## Exercise goal
Please transcribe the data that follows exactly, from its first line through the line that contains "Click the t1".

Stored items
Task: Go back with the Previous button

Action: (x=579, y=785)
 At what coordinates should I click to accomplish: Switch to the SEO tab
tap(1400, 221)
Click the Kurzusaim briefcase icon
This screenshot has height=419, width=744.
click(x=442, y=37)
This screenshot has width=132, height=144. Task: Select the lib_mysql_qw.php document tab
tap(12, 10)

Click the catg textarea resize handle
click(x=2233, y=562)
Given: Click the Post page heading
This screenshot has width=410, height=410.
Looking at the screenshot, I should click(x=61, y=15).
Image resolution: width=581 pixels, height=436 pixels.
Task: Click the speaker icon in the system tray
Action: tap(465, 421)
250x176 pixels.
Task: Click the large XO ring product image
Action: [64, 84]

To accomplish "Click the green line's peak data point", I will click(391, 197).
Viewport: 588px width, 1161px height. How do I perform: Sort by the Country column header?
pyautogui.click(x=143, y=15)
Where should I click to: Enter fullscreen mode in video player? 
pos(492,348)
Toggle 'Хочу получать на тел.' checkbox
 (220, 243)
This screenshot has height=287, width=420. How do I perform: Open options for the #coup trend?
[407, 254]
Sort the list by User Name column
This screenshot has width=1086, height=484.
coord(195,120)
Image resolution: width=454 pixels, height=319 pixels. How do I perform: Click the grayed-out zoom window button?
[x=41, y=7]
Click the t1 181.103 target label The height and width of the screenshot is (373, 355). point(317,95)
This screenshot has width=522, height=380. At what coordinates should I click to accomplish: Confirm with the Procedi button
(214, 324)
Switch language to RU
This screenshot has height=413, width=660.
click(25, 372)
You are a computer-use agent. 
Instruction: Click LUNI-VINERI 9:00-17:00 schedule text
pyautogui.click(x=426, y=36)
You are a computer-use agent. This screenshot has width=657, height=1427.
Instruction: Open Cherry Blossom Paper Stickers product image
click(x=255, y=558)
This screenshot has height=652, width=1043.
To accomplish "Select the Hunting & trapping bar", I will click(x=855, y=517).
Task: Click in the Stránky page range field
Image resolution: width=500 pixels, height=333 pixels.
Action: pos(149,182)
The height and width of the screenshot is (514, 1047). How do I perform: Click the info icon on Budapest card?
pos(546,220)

## Solution
Task: Go back with the Previous button

Action: (x=579, y=785)
 At what coordinates should I click to accomplish: Switch to the SEO tab
tap(1400, 221)
Click the Kurzusaim briefcase icon
This screenshot has height=419, width=744.
click(x=442, y=37)
This screenshot has width=132, height=144. Task: Select the lib_mysql_qw.php document tab
tap(12, 10)

Click the catg textarea resize handle
click(x=2233, y=562)
Given: Click the Post page heading
This screenshot has width=410, height=410.
Looking at the screenshot, I should click(x=61, y=15).
Image resolution: width=581 pixels, height=436 pixels.
Task: Click the speaker icon in the system tray
Action: tap(465, 421)
250x176 pixels.
Task: Click the large XO ring product image
Action: [64, 84]

To accomplish "Click the green line's peak data point", I will click(391, 197).
Viewport: 588px width, 1161px height. How do I perform: Sort by the Country column header?
pyautogui.click(x=143, y=15)
Where should I click to: Enter fullscreen mode in video player? 
pos(492,348)
Toggle 'Хочу получать на тел.' checkbox
 (220, 243)
This screenshot has height=287, width=420. How do I perform: Open options for the #coup trend?
[407, 254]
Sort the list by User Name column
This screenshot has width=1086, height=484.
coord(195,120)
Image resolution: width=454 pixels, height=319 pixels. How do I perform: Click the grayed-out zoom window button?
[x=41, y=7]
Click the t1 181.103 target label The height and width of the screenshot is (373, 355). point(317,95)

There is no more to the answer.